Site internet : l’hébergeur contraint de rendre inaccessible un site internet illicite.

TGI Versailles, 26 février 2019

Le tribunal de grande instance de Versailles a enjoint à l’hébergeur français OVH d’avoir à rendre inaccessible en France un site espagnol dont le contenu était illicite comme proposant des services de gestation pour autrui à des français.

Les juges rappellent donc que la personne qui met à disposition du public des services de communication en ligne, qui n’agit pas promptement pour rendre inaccessible un contenu illicite dès qu’il en a connaissance, méconnaît les obligations découlant de l’article 6 de la LCEN et engage ainsi sa responsabilité.

Le site internet d’une société espagnole proposait des prestations de gestation pour autrui à destination d’un public notamment français, dès lors que le site était accessible en France.

Une association de défense des droits des enfants établie en France avait alors pris soin d’aviser l’hébergeur de ce que le contenu du site était illicite comme proposant des prestations prohibées par le Code pénal en France.

La société OVH avait cru pouvoir avancer l’argument, selon lequel cette activité n’était pas illégale en Espagne, pour ne pas donner suite à la demande de suppression de contenu formée par l’association.

Cette dernière a donc saisi le tribunal de grande instance de Versailles pour faire valoir ses droits et obtenir non seulement que le site ou son contenu soit rendu inaccessible en France, mais encore l’allocation de dommages en réparation du préjudice subi.

Le tribunal a rappelé que cette activité était pénalement répréhensible en France au visa des dispositions de l’article 227-12 du Code pénal et punie d’un an d’emprisonnement et 15 000 € d’amende. Les juges ont donc considéré que, dans la mesure où le site litigieux permettait à des ressortissants français de recourir aux services de gestation pour autrui prohibés en France, son contenu était illicite.

Ils en ont déduit que, une fois avisé du caractère délictueux de l’activité proposée sur un site accessible en France, il appartenait à l’hébergeur d’agir promptement pour prendre toutes mesures permettant de rendre le site inaccessible en France.

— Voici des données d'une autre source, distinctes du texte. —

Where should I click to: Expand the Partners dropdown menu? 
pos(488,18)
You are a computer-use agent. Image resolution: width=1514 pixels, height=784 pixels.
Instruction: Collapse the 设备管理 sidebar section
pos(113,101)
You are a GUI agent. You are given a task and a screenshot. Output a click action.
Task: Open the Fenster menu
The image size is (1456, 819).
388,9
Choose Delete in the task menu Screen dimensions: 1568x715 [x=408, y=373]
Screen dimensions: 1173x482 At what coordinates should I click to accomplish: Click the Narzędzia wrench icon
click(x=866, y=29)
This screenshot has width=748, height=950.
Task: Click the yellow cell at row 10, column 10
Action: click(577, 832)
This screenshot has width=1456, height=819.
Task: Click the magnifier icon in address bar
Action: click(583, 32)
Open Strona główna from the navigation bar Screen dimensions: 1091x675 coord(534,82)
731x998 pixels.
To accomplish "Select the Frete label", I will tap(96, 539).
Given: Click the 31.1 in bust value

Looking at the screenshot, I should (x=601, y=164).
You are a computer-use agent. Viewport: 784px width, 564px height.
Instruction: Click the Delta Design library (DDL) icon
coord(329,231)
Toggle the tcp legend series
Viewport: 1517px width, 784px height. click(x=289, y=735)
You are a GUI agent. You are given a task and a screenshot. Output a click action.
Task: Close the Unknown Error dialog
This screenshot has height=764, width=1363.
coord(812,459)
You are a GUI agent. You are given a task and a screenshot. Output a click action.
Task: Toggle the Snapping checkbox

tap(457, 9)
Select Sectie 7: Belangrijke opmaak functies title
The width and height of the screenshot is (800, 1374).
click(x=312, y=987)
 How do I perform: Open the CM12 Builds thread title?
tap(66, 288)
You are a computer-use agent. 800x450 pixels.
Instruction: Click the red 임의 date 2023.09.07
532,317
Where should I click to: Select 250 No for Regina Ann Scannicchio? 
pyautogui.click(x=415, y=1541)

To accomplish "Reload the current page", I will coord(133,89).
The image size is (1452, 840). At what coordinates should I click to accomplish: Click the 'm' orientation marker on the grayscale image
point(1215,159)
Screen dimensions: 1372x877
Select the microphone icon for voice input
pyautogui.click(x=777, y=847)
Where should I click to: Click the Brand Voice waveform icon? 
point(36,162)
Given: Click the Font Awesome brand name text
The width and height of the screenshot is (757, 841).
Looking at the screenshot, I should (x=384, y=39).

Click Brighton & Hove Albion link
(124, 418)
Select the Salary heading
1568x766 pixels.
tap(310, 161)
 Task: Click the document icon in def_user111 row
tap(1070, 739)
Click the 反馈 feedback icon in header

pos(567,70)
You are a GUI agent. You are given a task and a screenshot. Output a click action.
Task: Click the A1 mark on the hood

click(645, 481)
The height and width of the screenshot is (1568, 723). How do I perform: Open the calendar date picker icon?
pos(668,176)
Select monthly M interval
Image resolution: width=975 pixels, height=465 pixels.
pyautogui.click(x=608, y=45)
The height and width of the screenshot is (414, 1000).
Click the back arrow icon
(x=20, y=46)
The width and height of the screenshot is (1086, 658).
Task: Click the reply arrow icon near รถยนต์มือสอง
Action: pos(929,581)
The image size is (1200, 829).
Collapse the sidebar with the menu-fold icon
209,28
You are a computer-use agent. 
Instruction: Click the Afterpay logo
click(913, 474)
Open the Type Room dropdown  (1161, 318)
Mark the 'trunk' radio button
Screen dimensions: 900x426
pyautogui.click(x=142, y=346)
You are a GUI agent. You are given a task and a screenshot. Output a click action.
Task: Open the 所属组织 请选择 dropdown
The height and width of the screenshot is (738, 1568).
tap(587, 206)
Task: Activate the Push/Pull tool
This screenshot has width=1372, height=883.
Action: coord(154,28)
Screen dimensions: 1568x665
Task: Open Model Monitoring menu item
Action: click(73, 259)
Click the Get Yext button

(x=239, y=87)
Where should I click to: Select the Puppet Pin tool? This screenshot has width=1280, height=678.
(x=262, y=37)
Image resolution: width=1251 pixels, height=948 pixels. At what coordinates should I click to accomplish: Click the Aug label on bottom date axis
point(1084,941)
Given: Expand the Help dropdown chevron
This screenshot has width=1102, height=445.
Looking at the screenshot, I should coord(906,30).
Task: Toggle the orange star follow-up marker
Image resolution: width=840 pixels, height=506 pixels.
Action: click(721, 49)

Tel n’ayant pas été le cas, le tribunal a jugé que la société OVH avait engagé sa responsabilité civile délictuelle en contrevenant aux dispositions de l’article 6 de la LCEN qui imposent :

« 2. Les personnes physiques ou morales qui assurent, même à titre gratuit, pour mise à disposition du public par des services de communication au public en ligne, le stockage de signaux, d’écrits, d’images, de sons ou de messages de toute nature fournis par des destinataires de ces services ne peuvent pas voir leur responsabilité civile engagée du fait des activités ou des informations stockées à la demande d’un destinataire de ces services si elles n’avaient pas effectivement connaissance de leur caractère illicite ou de faits et circonstances faisant apparaître ce caractère ou si, dès le moment où elles en ont eu cette connaissance, elles ont agi promptement pour retirer ces données ou en rendre l’accès impossible. »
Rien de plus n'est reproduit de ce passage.